--- Exercise ---
Go through the listing below and repeat it exactly, omitting each picture.

┌─ Dataset

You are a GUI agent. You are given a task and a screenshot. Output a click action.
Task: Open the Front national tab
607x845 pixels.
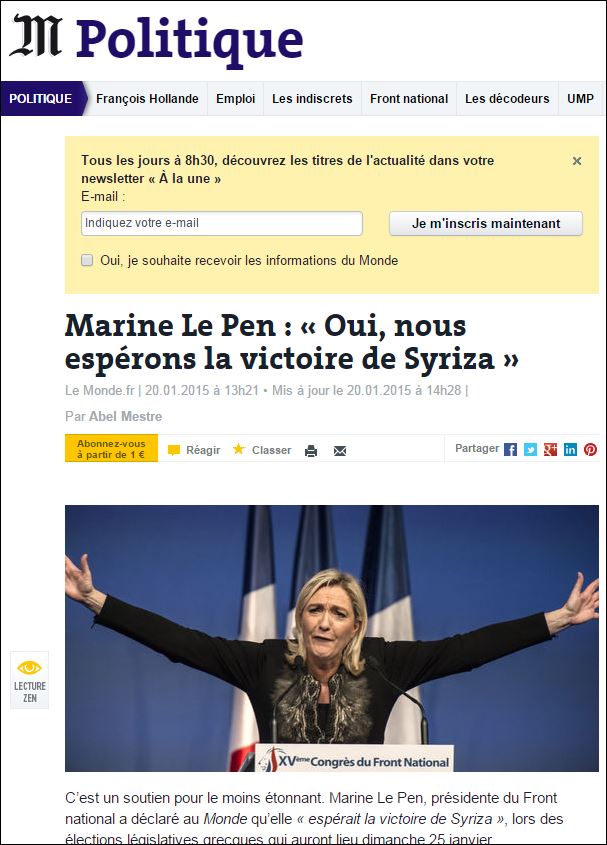[409, 99]
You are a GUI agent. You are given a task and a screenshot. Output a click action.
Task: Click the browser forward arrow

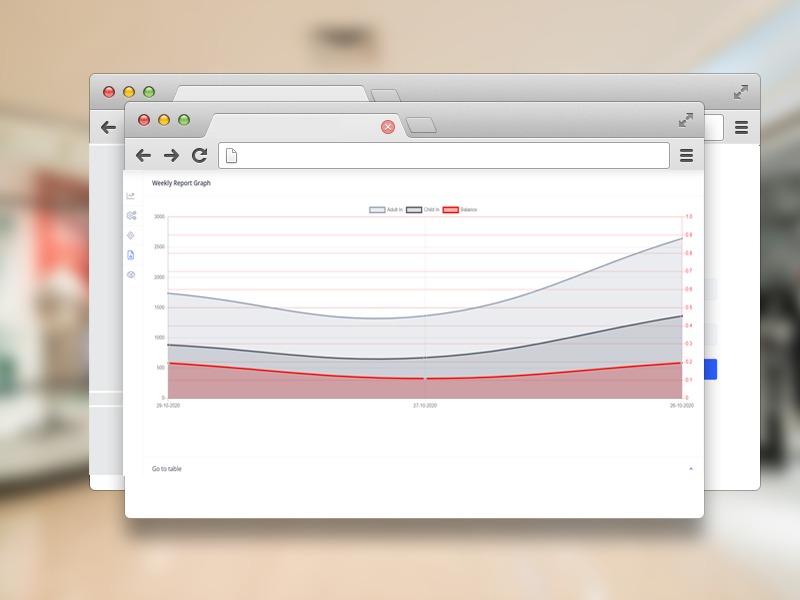171,155
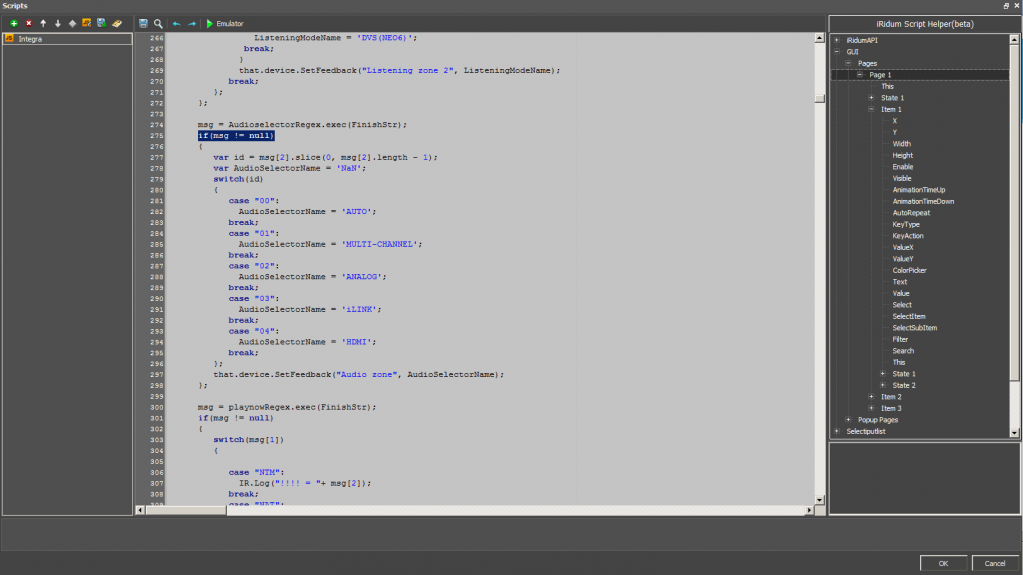Select the AnimationTimeUp property

coord(918,190)
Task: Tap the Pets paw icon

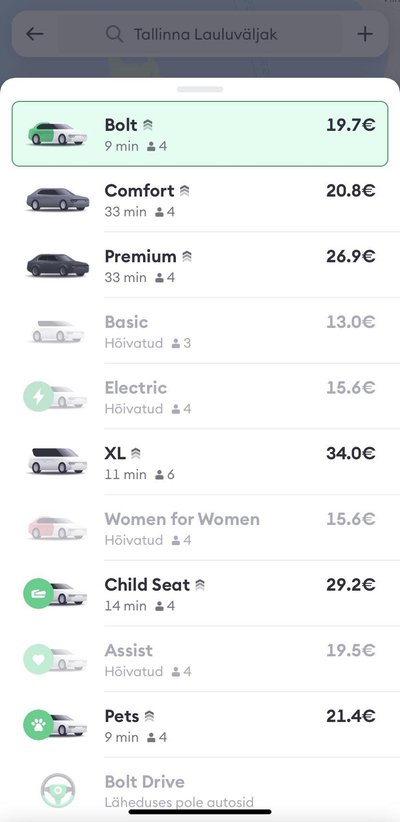Action: (38, 725)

└─

--- Written solution ---
You are a GUI agent. You are given a task and a screenshot. Output a click action.
Task: Open the Front national tab
607x845 pixels.
[409, 99]
You are a GUI agent. You are given a task and a screenshot. Output a click action.
Task: Click the browser forward arrow

171,155
Select the AnimationTimeUp property

coord(918,190)
Task: Tap the Pets paw icon

Action: (38, 725)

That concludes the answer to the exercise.